> **Screenshot grounding data**
_ _ _ _ _ _ _
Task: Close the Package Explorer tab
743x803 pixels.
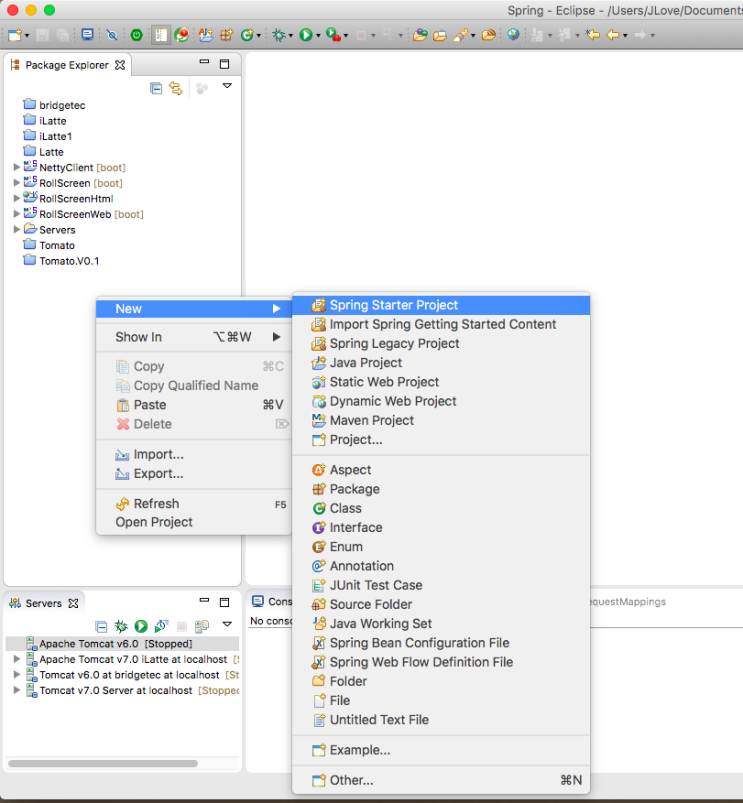Action: click(x=120, y=65)
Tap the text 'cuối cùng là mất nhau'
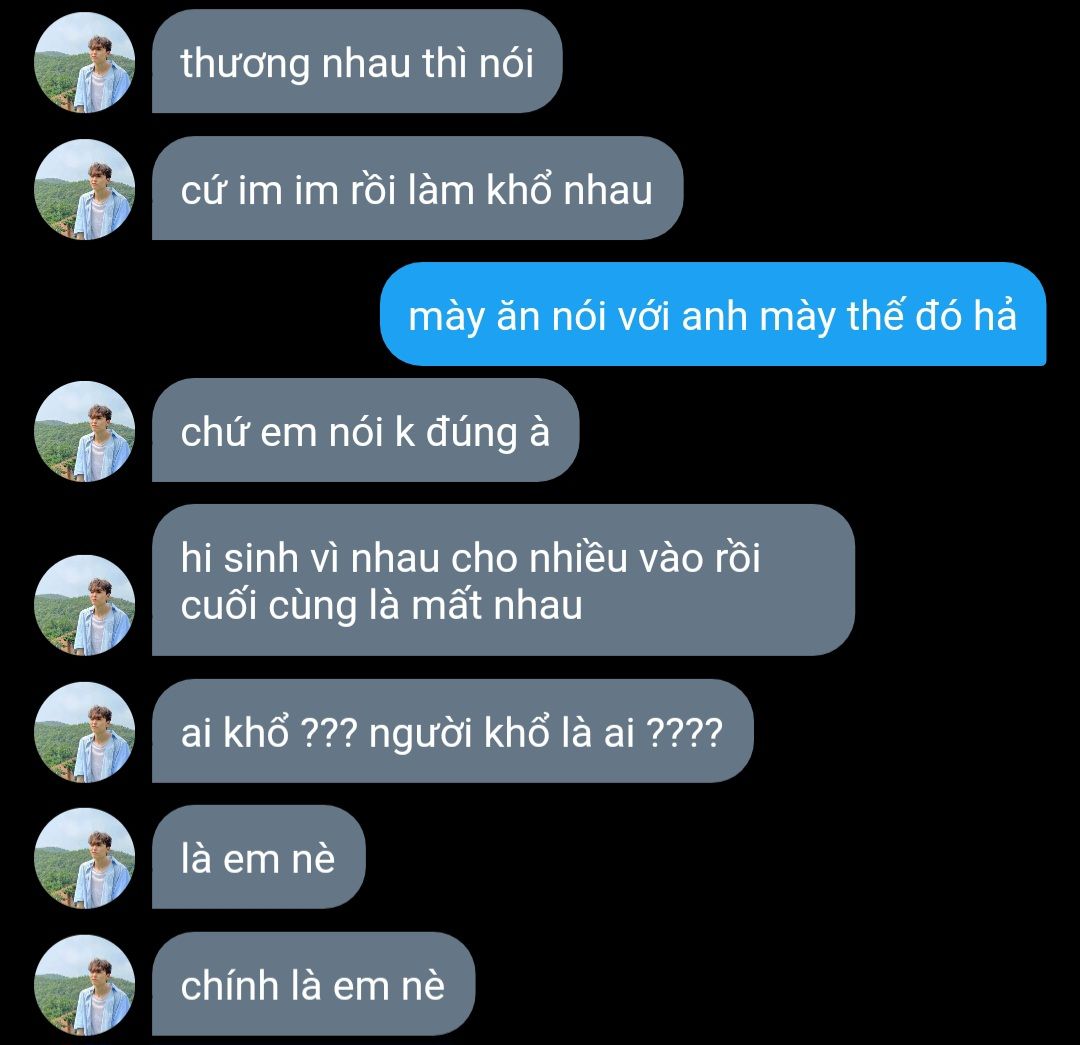The image size is (1080, 1045). 382,606
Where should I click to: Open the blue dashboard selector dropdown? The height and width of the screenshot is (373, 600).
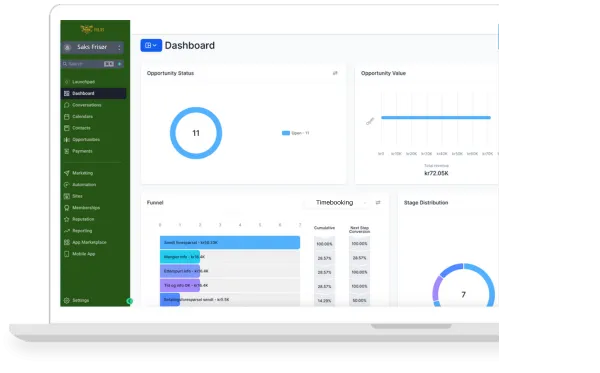pos(151,46)
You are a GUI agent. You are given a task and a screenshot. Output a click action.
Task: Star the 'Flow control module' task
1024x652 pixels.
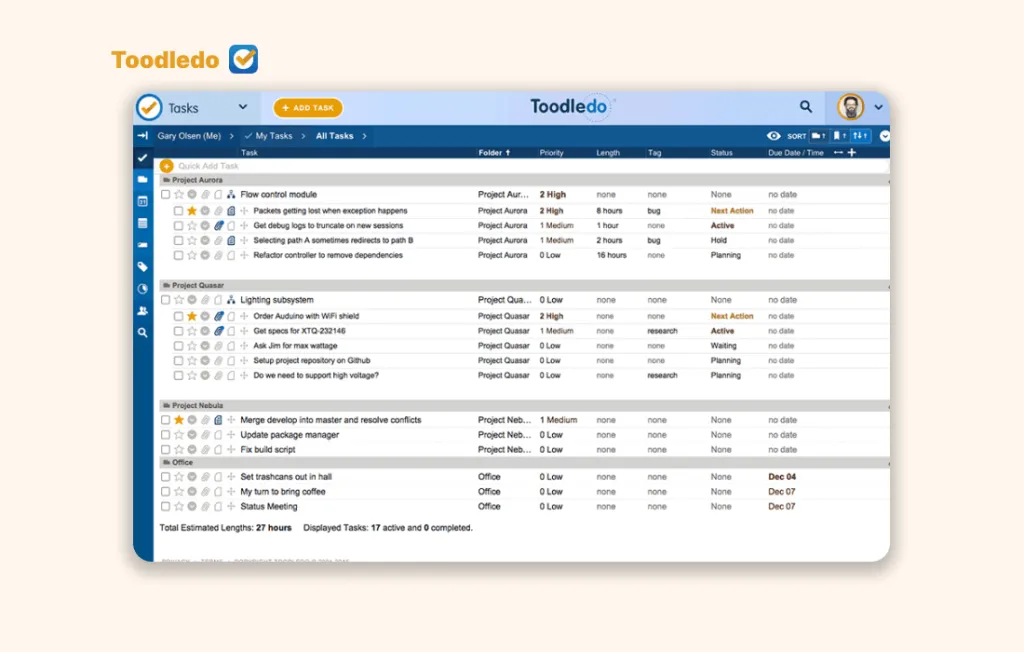point(179,195)
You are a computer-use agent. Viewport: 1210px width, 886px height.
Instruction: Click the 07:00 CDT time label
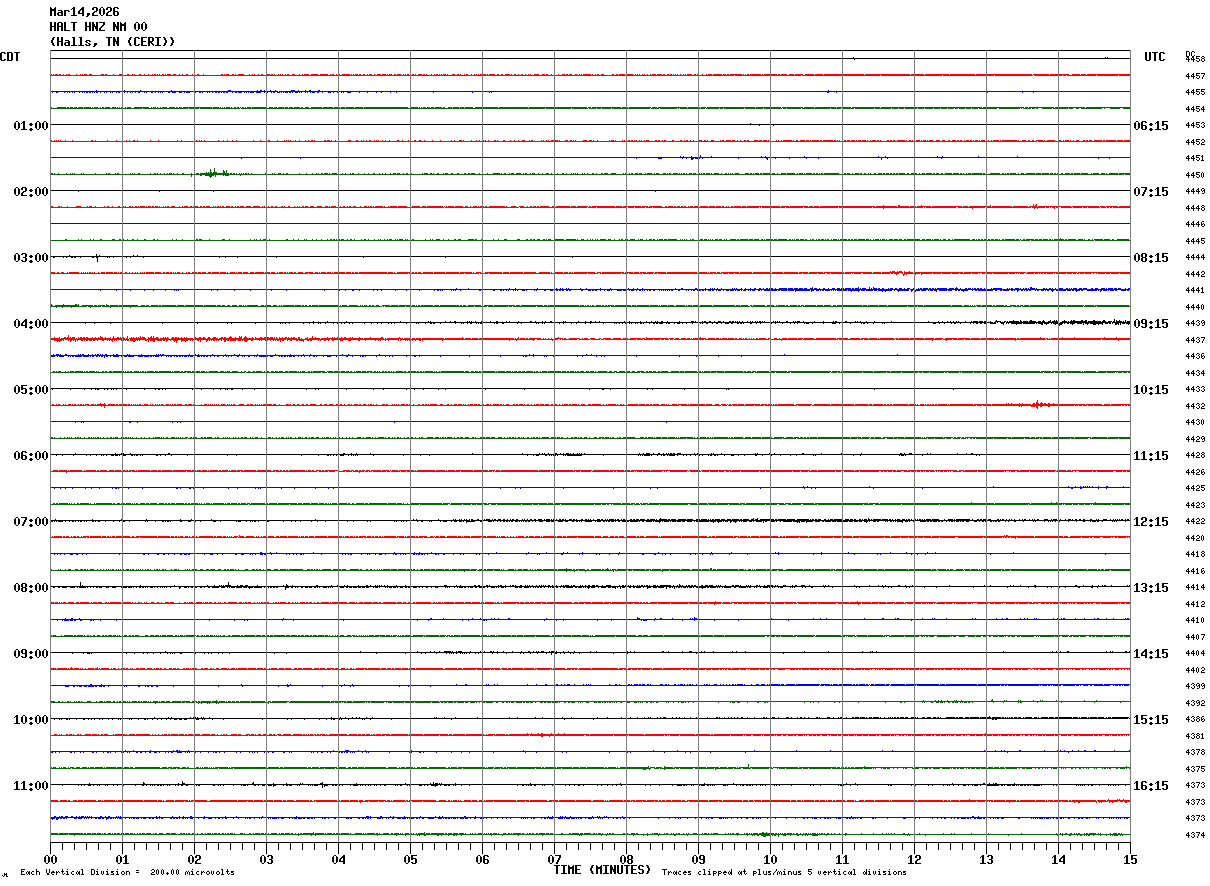pyautogui.click(x=31, y=521)
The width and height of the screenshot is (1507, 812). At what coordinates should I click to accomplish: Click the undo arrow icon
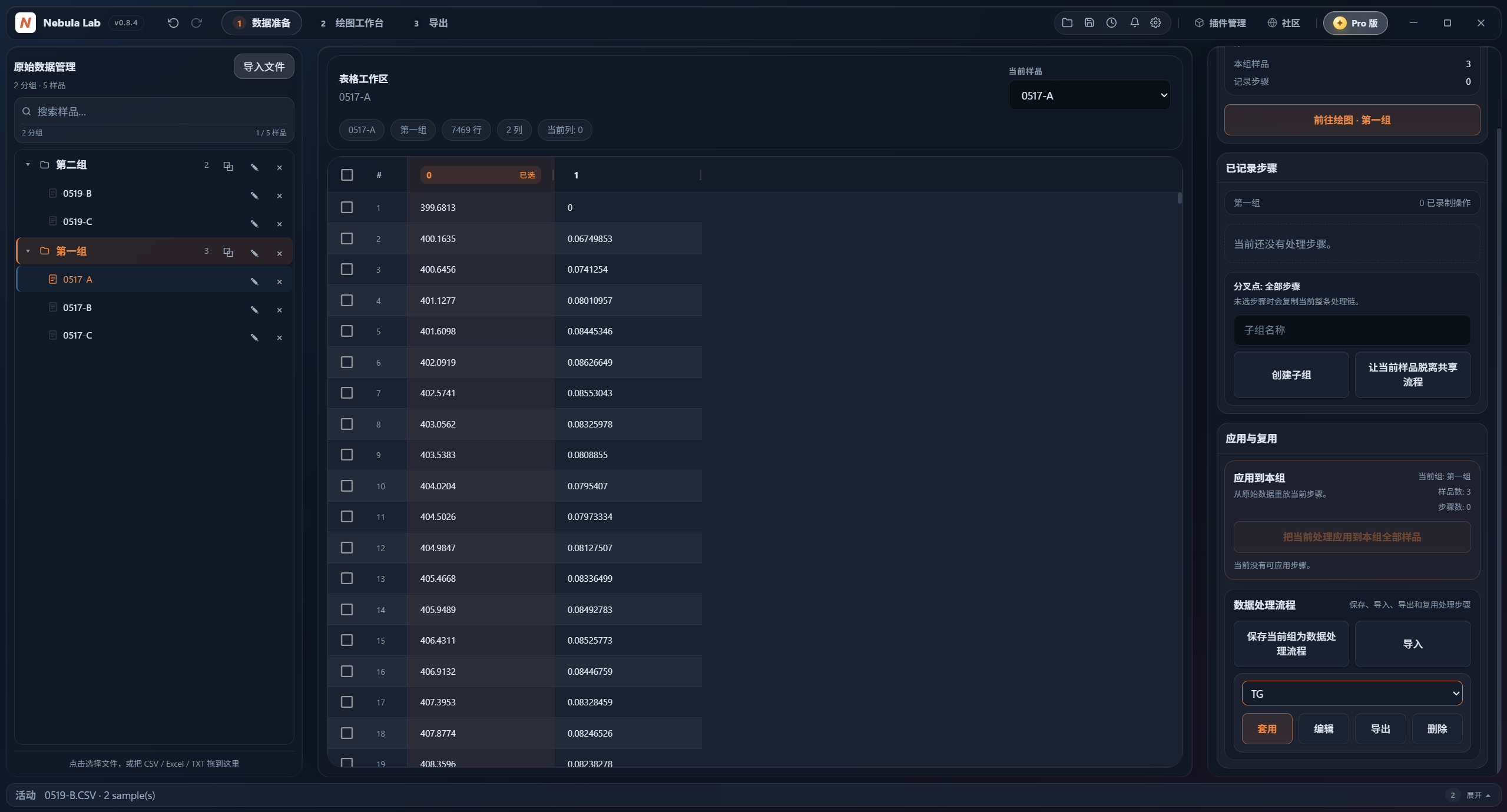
_ _ _ _ _ _ _
> **BRIEF**
Would you write out each record above exactly, with no images?

> **SOLUTION TO THIS EXERCISE**
Task: Close the Package Explorer tab
743x803 pixels.
Action: click(x=120, y=65)
Tap the text 'cuối cùng là mất nhau'
The image size is (1080, 1045). 382,606
Where should I click to: Open the blue dashboard selector dropdown? The height and width of the screenshot is (373, 600).
pos(151,46)
You are a GUI agent. You are given a task and a screenshot. Output a click action.
Task: Star the 'Flow control module' task
1024x652 pixels.
point(179,195)
You are a computer-use agent. Viewport: 1210px width, 886px height.
Instruction: Click the 07:00 CDT time label
pyautogui.click(x=31, y=521)
The width and height of the screenshot is (1507, 812). At what coordinates should I click to accomplish: Click the undo arrow icon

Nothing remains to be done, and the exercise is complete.